### Stated task
Copy out every one of the following records word for word, leaving the pictures out.

[Position data for words and items]
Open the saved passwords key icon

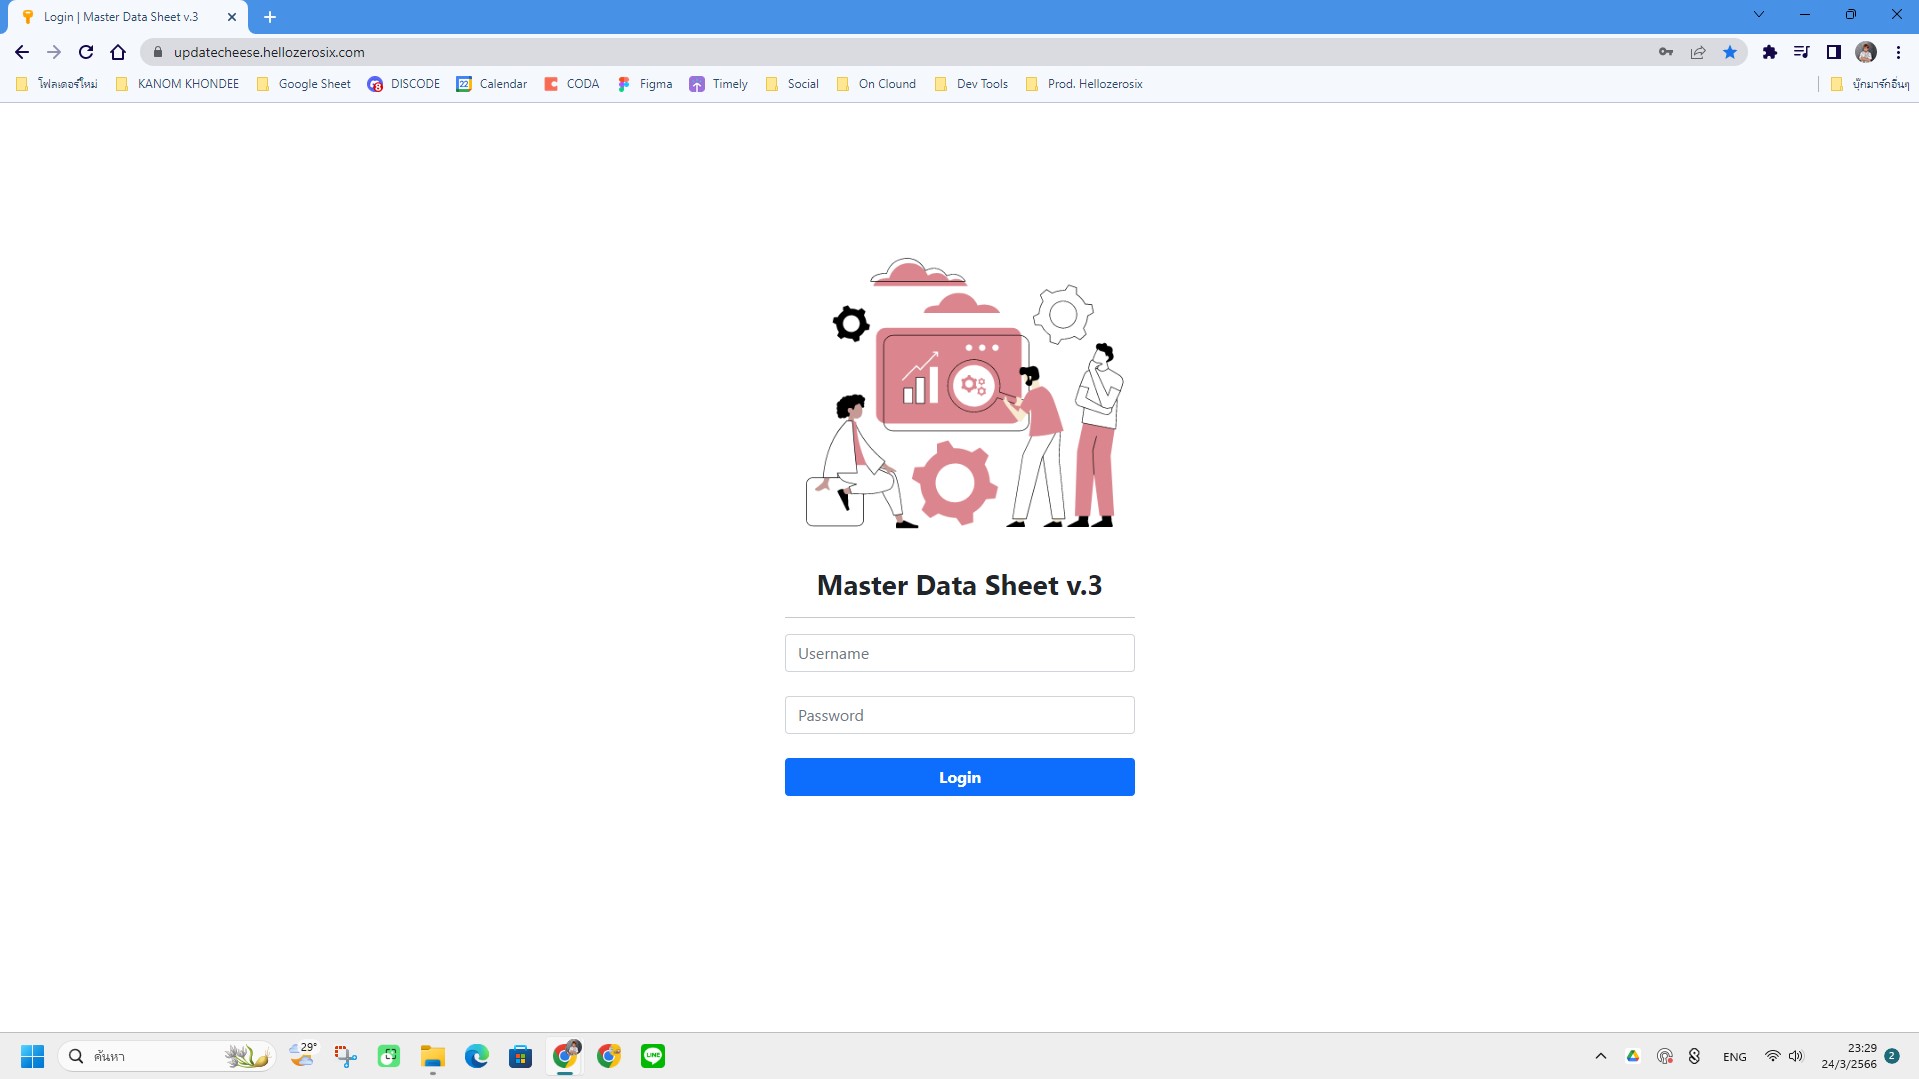click(1666, 52)

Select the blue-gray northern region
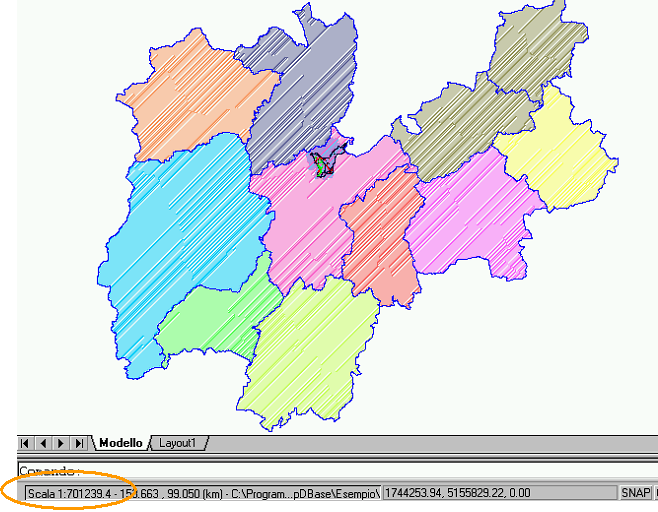point(300,90)
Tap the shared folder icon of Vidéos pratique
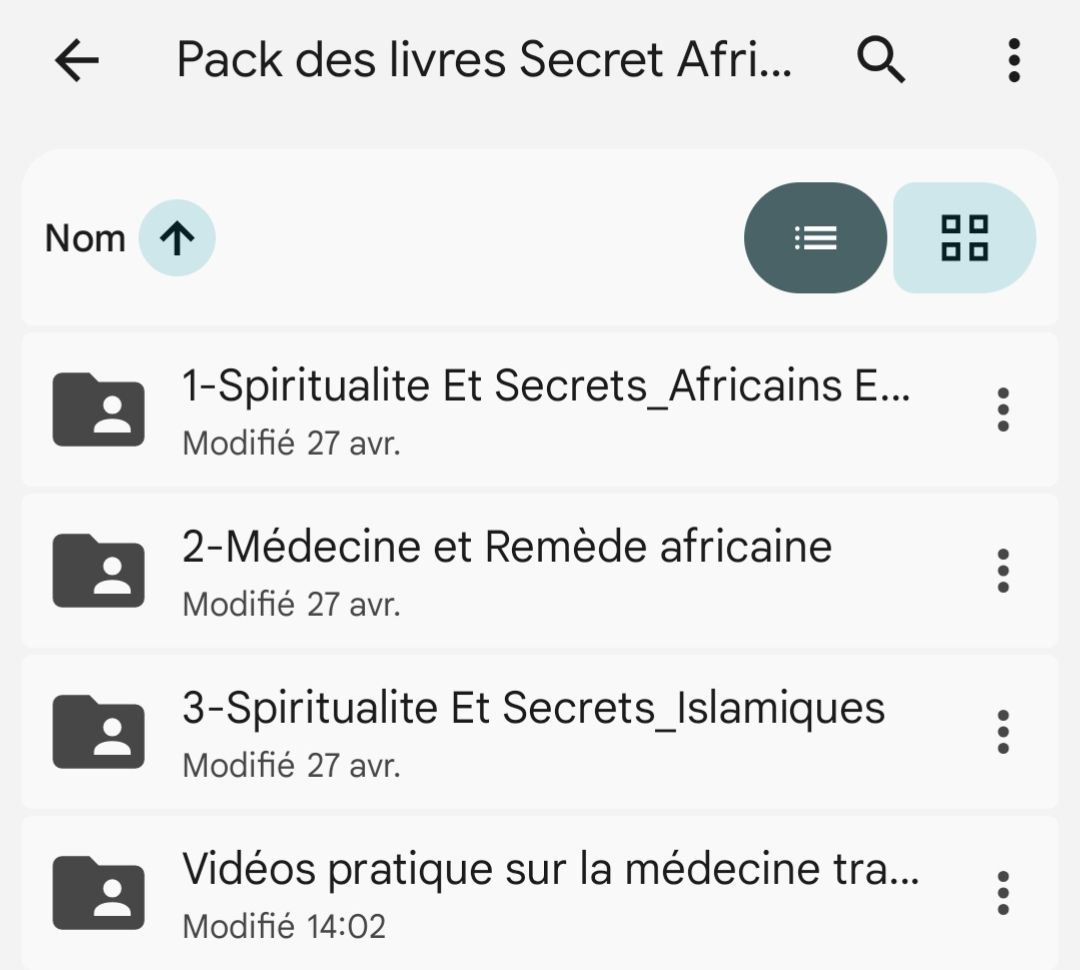 coord(98,894)
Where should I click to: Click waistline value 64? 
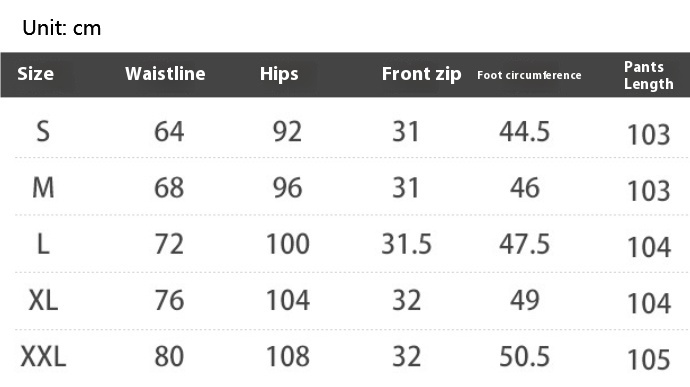click(x=169, y=132)
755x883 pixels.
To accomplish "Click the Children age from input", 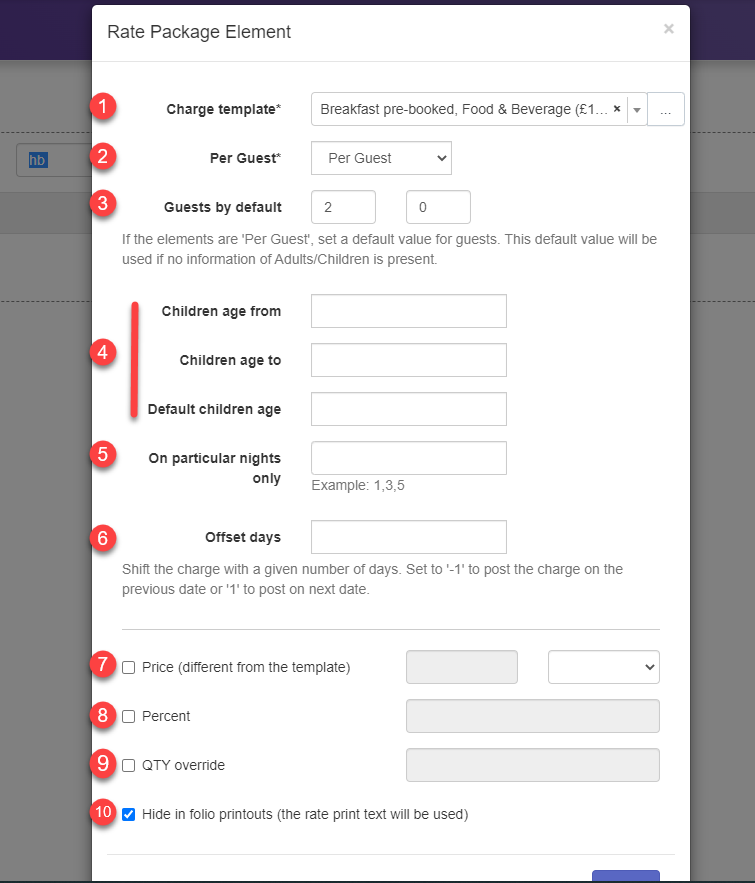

### The response
Open the saved passwords key icon

click(1666, 52)

Select the blue-gray northern region
point(300,90)
Tap the shared folder icon of Vidéos pratique
 coord(98,894)
Where should I click to: Click waistline value 64? 
click(x=169, y=132)
755x883 pixels.
To accomplish "Click the Children age from input", 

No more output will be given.